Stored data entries
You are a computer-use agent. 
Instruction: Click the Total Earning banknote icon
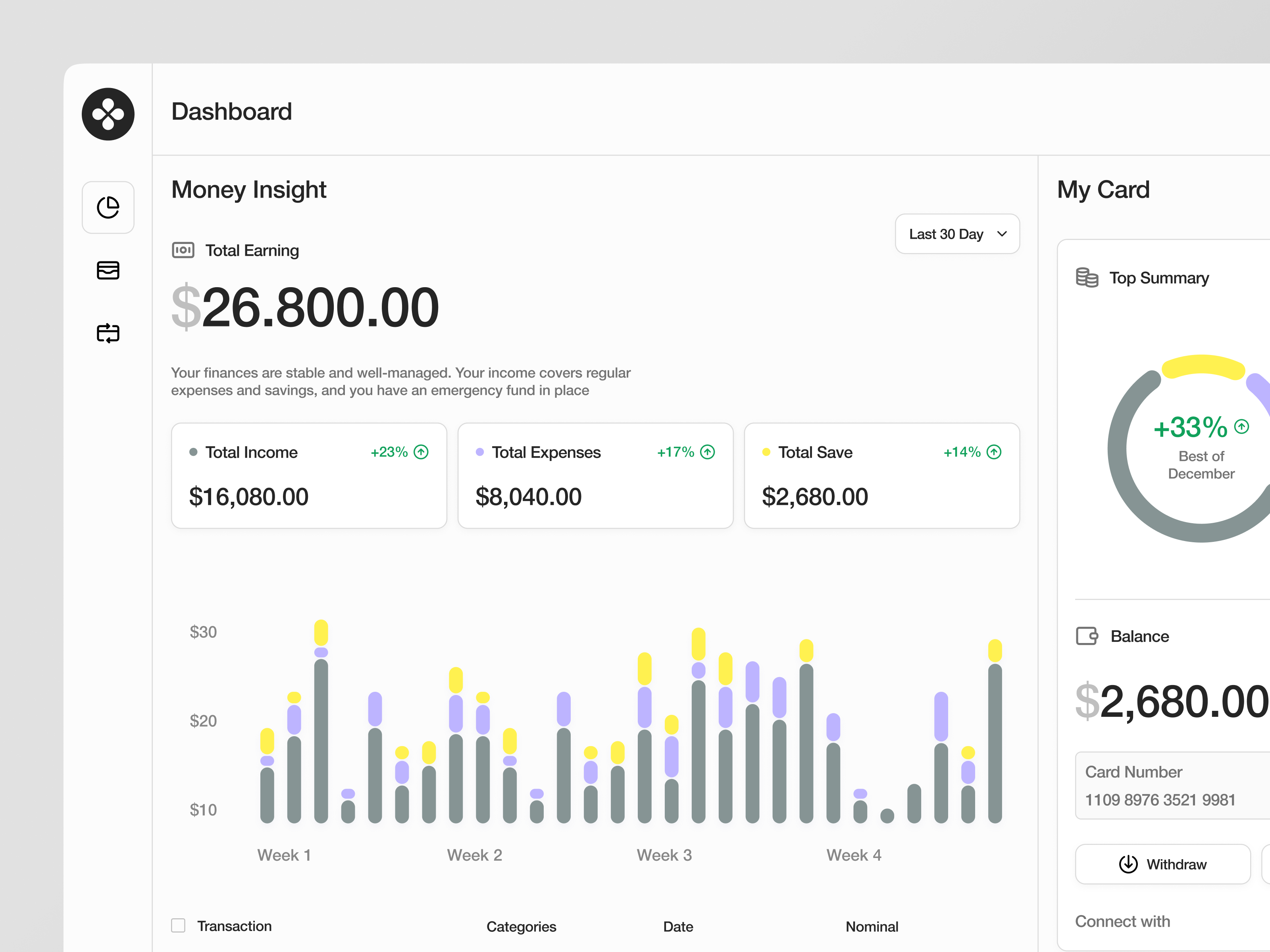(183, 250)
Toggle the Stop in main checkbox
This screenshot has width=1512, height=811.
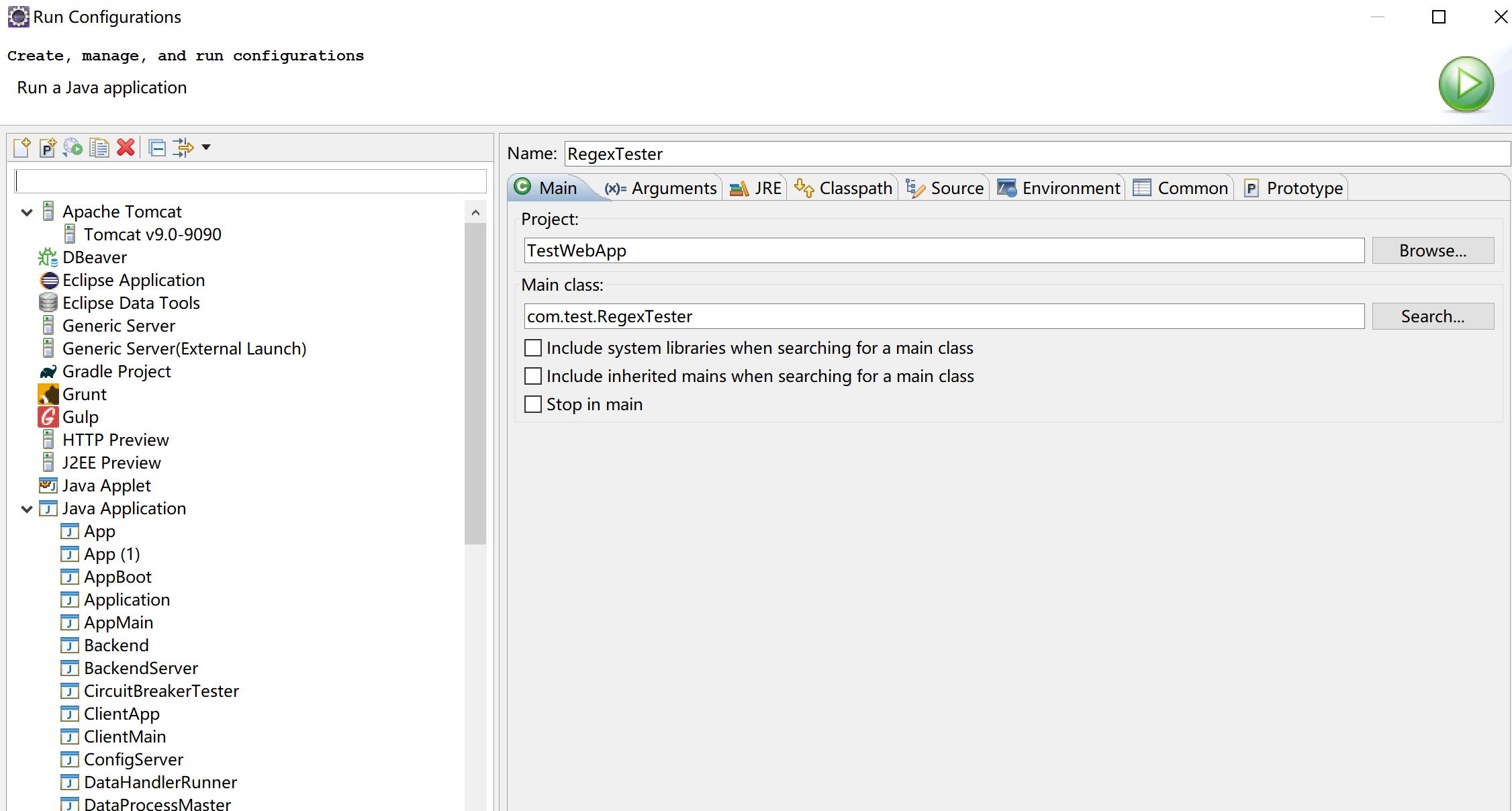point(533,404)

→ What you are asked to do
Write out each line exactly, from the one containing "Instruction: Click the" through the end of the entries, and skip the pictures.

→ Answer section
Instruction: Click the Total Earning banknote icon
(183, 250)
Toggle the Stop in main checkbox
This screenshot has width=1512, height=811.
point(533,404)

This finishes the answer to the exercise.